LASIK, PRK and ICL (Refractive Surgery)
Refractive surgeries are surgeries on the eye ultimately for correcting distance vision with some exceptions. The most popular refractive surgery is LASIK (Laser-assisted in situ keratomileusis), in this surgery there is very little discomfort and usually by that same day you see clearly. The unique part of this surgery is that a corneal flap is created by a laser or with an instrument and flipped out of the way. Then a special laser reshapes the cornea so that the patient sees 20/20. The flap is placed back onto the cornea and special care of not rubbing your eye for the next few weeks. A complication can be when the flap moves out of place. Which can be painful and cause permanent vision changes. Although the large majority of patients do not experience this complication.

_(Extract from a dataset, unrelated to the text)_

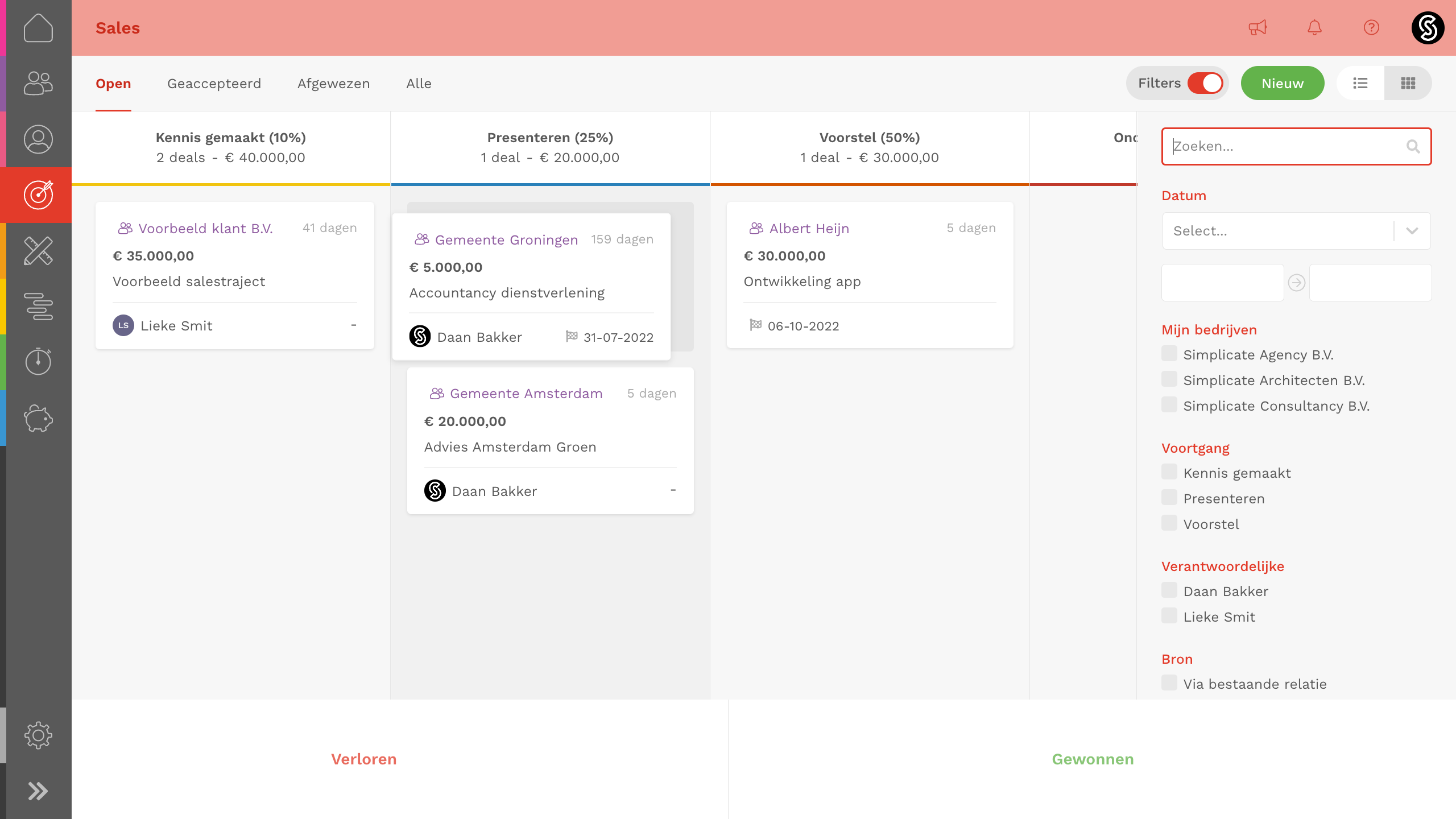Switch to the Alle tab
Screen dimensions: 1456x819
[x=419, y=83]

PRK (photorefractive keratectomy) is another refractive surgery that instead of having a flap made has the outer top layer of the cornea removed and then a laser is used to reshape the cornea. This surgery may have some discomfort, with the outer layer removed this causes for corneal nerves to be exposed. To help with the discomfort, a bandage contact lens is placed on the eye for a 1week or so allowing the top layer of the cornea to regenerate.
Lastly ICL (Implantable Collamer Lens or Intraocular Contact Lens) is a new refractive surgery. In this surgery the cornea is kept intact. A small incision on the side of the cornea and a flexible lens is placed inside the eye behind the iris and in front of the natural lens. Then a small hole is made on the iris typically at the top of the eye where the lid covers to allow a balance in eye pressure. This surgery is reversible and ideal for patients who have high prescriptions disqualifying them for LASIK or PRK.